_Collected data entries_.

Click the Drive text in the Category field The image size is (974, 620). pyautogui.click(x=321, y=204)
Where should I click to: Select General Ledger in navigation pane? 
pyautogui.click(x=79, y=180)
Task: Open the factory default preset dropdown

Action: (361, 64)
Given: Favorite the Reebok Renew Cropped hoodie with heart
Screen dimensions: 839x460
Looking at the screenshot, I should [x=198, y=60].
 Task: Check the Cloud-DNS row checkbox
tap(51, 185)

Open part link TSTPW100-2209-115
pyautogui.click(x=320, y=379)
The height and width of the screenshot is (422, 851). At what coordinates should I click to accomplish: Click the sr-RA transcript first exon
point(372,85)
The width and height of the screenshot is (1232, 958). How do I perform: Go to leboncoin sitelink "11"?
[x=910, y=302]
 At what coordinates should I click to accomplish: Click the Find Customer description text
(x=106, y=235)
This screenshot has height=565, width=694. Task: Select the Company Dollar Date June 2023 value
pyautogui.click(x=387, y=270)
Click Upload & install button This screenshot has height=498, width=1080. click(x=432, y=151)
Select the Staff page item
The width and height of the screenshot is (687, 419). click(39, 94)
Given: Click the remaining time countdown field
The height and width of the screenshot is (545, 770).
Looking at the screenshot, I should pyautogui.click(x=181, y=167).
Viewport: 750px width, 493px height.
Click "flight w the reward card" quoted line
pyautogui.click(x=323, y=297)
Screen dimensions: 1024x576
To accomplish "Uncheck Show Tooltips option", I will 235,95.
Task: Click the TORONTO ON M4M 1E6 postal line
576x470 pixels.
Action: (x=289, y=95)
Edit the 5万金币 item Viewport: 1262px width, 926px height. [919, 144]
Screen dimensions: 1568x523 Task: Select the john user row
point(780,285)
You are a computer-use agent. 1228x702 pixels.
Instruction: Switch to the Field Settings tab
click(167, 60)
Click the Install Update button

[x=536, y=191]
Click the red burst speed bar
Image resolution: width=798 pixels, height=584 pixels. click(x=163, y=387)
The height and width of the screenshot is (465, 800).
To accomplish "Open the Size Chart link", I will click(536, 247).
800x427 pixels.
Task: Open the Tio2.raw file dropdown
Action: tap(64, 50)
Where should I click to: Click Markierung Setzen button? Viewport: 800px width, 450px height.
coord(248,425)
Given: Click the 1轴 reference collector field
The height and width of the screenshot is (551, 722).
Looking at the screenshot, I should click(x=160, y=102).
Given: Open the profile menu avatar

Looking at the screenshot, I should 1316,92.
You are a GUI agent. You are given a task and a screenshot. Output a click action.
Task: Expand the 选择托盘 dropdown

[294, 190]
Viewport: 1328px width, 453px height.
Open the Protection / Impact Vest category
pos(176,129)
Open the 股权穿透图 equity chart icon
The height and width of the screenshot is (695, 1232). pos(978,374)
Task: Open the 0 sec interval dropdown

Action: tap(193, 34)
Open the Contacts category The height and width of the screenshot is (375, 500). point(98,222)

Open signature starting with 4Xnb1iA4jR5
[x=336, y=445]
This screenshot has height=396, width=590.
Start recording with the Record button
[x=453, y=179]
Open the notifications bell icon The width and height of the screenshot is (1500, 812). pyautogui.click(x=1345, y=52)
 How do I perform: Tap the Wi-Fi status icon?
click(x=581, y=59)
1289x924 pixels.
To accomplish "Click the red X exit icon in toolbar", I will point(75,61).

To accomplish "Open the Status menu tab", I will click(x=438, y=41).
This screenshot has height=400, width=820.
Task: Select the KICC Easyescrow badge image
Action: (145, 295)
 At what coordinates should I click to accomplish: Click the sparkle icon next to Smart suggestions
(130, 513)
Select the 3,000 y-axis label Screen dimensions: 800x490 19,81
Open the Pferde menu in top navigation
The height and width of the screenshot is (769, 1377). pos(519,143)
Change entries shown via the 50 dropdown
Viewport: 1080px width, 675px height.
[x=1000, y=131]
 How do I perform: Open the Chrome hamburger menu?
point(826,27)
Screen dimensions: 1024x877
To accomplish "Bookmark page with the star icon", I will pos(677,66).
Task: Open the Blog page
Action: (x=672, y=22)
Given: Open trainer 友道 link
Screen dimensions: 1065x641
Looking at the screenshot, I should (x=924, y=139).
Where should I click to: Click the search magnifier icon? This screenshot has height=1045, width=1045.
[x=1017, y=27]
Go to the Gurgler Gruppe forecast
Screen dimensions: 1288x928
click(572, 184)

_WORK TO COMPLETE_. Full repetition needed. Write out every entry above exactly as given.

_ANSWER BELOW_.
Click the Drive text in the Category field The image size is (974, 620). pyautogui.click(x=321, y=204)
Where should I click to: Select General Ledger in navigation pane? 
pyautogui.click(x=79, y=180)
Task: Open the factory default preset dropdown

Action: (361, 64)
Given: Favorite the Reebok Renew Cropped hoodie with heart
Screen dimensions: 839x460
Looking at the screenshot, I should [x=198, y=60].
 Task: Check the Cloud-DNS row checkbox
tap(51, 185)

Open part link TSTPW100-2209-115
pyautogui.click(x=320, y=379)
The height and width of the screenshot is (422, 851). At what coordinates should I click to accomplish: Click the sr-RA transcript first exon
point(372,85)
The width and height of the screenshot is (1232, 958). How do I perform: Go to leboncoin sitelink "11"?
[x=910, y=302]
 At what coordinates should I click to accomplish: Click the Find Customer description text
(x=106, y=235)
This screenshot has height=565, width=694. Task: Select the Company Dollar Date June 2023 value
pyautogui.click(x=387, y=270)
Click Upload & install button This screenshot has height=498, width=1080. click(x=432, y=151)
Select the Staff page item
The width and height of the screenshot is (687, 419). click(39, 94)
Given: Click the remaining time countdown field
The height and width of the screenshot is (545, 770).
Looking at the screenshot, I should pyautogui.click(x=181, y=167).
Viewport: 750px width, 493px height.
Click "flight w the reward card" quoted line
pyautogui.click(x=323, y=297)
Screen dimensions: 1024x576
To accomplish "Uncheck Show Tooltips option", I will 235,95.
Task: Click the TORONTO ON M4M 1E6 postal line
576x470 pixels.
Action: (x=289, y=95)
Edit the 5万金币 item Viewport: 1262px width, 926px height. [919, 144]
Screen dimensions: 1568x523 Task: Select the john user row
point(780,285)
You are a computer-use agent. 1228x702 pixels.
Instruction: Switch to the Field Settings tab
click(167, 60)
Click the Install Update button

[x=536, y=191]
Click the red burst speed bar
Image resolution: width=798 pixels, height=584 pixels. click(x=163, y=387)
The height and width of the screenshot is (465, 800).
To accomplish "Open the Size Chart link", I will click(536, 247).
800x427 pixels.
Task: Open the Tio2.raw file dropdown
Action: tap(64, 50)
Where should I click to: Click Markierung Setzen button? Viewport: 800px width, 450px height.
coord(248,425)
Given: Click the 1轴 reference collector field
The height and width of the screenshot is (551, 722).
Looking at the screenshot, I should click(x=160, y=102).
Given: Open the profile menu avatar

Looking at the screenshot, I should 1316,92.
You are a GUI agent. You are given a task and a screenshot. Output a click action.
Task: Expand the 选择托盘 dropdown

[294, 190]
Viewport: 1328px width, 453px height.
Open the Protection / Impact Vest category
pos(176,129)
Open the 股权穿透图 equity chart icon
The height and width of the screenshot is (695, 1232). pos(978,374)
Task: Open the 0 sec interval dropdown

Action: tap(193, 34)
Open the Contacts category The height and width of the screenshot is (375, 500). point(98,222)

Open signature starting with 4Xnb1iA4jR5
[x=336, y=445]
This screenshot has height=396, width=590.
Start recording with the Record button
[x=453, y=179]
Open the notifications bell icon The width and height of the screenshot is (1500, 812). pyautogui.click(x=1345, y=52)
 How do I perform: Tap the Wi-Fi status icon?
click(x=581, y=59)
1289x924 pixels.
To accomplish "Click the red X exit icon in toolbar", I will point(75,61).

To accomplish "Open the Status menu tab", I will click(x=438, y=41).
This screenshot has height=400, width=820.
Task: Select the KICC Easyescrow badge image
Action: (145, 295)
 At what coordinates should I click to accomplish: Click the sparkle icon next to Smart suggestions
(130, 513)
Select the 3,000 y-axis label Screen dimensions: 800x490 19,81
Open the Pferde menu in top navigation
The height and width of the screenshot is (769, 1377). pos(519,143)
Change entries shown via the 50 dropdown
Viewport: 1080px width, 675px height.
[x=1000, y=131]
 How do I perform: Open the Chrome hamburger menu?
point(826,27)
Screen dimensions: 1024x877
To accomplish "Bookmark page with the star icon", I will pos(677,66).
Task: Open the Blog page
Action: (x=672, y=22)
Given: Open trainer 友道 link
Screen dimensions: 1065x641
Looking at the screenshot, I should (x=924, y=139).
Where should I click to: Click the search magnifier icon? This screenshot has height=1045, width=1045.
[x=1017, y=27]
Go to the Gurgler Gruppe forecast
Screen dimensions: 1288x928
click(572, 184)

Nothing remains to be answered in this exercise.